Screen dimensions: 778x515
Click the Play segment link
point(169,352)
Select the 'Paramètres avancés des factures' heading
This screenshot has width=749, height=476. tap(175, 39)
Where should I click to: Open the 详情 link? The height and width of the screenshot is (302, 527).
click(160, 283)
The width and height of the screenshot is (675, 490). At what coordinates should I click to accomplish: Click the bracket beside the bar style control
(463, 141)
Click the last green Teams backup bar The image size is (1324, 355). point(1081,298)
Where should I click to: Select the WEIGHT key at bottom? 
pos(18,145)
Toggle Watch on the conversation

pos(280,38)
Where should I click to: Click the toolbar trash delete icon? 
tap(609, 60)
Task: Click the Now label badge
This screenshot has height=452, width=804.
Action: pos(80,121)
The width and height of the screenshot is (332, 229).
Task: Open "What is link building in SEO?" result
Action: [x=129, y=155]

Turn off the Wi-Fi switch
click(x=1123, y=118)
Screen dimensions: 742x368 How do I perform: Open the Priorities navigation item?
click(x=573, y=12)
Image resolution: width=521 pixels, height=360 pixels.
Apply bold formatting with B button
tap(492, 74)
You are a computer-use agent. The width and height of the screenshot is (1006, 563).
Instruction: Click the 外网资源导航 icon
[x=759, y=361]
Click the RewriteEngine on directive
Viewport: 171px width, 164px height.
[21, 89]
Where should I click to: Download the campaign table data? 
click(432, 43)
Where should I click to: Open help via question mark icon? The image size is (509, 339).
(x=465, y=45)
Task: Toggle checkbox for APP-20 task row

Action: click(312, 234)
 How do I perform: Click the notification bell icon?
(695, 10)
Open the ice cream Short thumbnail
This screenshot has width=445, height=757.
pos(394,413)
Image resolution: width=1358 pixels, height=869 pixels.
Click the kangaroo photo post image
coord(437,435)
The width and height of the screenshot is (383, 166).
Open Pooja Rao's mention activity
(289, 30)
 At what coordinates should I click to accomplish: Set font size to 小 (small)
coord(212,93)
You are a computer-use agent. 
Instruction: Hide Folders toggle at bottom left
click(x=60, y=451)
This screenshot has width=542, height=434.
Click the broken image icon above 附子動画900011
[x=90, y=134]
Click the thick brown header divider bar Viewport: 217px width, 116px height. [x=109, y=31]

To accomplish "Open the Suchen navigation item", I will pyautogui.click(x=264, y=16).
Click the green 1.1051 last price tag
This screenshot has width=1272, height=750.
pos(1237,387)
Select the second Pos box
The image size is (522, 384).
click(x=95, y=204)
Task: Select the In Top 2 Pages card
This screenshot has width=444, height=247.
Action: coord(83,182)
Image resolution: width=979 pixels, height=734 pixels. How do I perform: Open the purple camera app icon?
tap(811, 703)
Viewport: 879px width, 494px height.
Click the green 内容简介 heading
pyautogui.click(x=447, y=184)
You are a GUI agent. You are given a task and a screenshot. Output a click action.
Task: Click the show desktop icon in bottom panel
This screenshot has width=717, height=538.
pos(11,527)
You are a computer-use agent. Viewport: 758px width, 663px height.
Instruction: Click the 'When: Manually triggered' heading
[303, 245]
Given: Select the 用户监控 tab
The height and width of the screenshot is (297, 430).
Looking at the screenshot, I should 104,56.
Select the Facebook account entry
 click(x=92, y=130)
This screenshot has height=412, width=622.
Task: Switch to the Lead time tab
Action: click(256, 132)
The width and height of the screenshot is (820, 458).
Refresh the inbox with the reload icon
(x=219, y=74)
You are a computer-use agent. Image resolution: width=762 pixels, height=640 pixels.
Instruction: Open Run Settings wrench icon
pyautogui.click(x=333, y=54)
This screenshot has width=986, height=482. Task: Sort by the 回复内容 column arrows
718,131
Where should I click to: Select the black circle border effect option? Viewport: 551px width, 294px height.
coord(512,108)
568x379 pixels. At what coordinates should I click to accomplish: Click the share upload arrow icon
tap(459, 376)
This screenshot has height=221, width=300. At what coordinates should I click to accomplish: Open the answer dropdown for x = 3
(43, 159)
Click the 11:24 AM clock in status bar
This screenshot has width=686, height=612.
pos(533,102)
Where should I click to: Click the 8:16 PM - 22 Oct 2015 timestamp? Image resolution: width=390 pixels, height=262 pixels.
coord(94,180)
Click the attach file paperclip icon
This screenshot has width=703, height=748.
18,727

════

To do:
Determine the number of lines in the entries above where the string "computer" appears. Answer with the number alone.

Task response:
4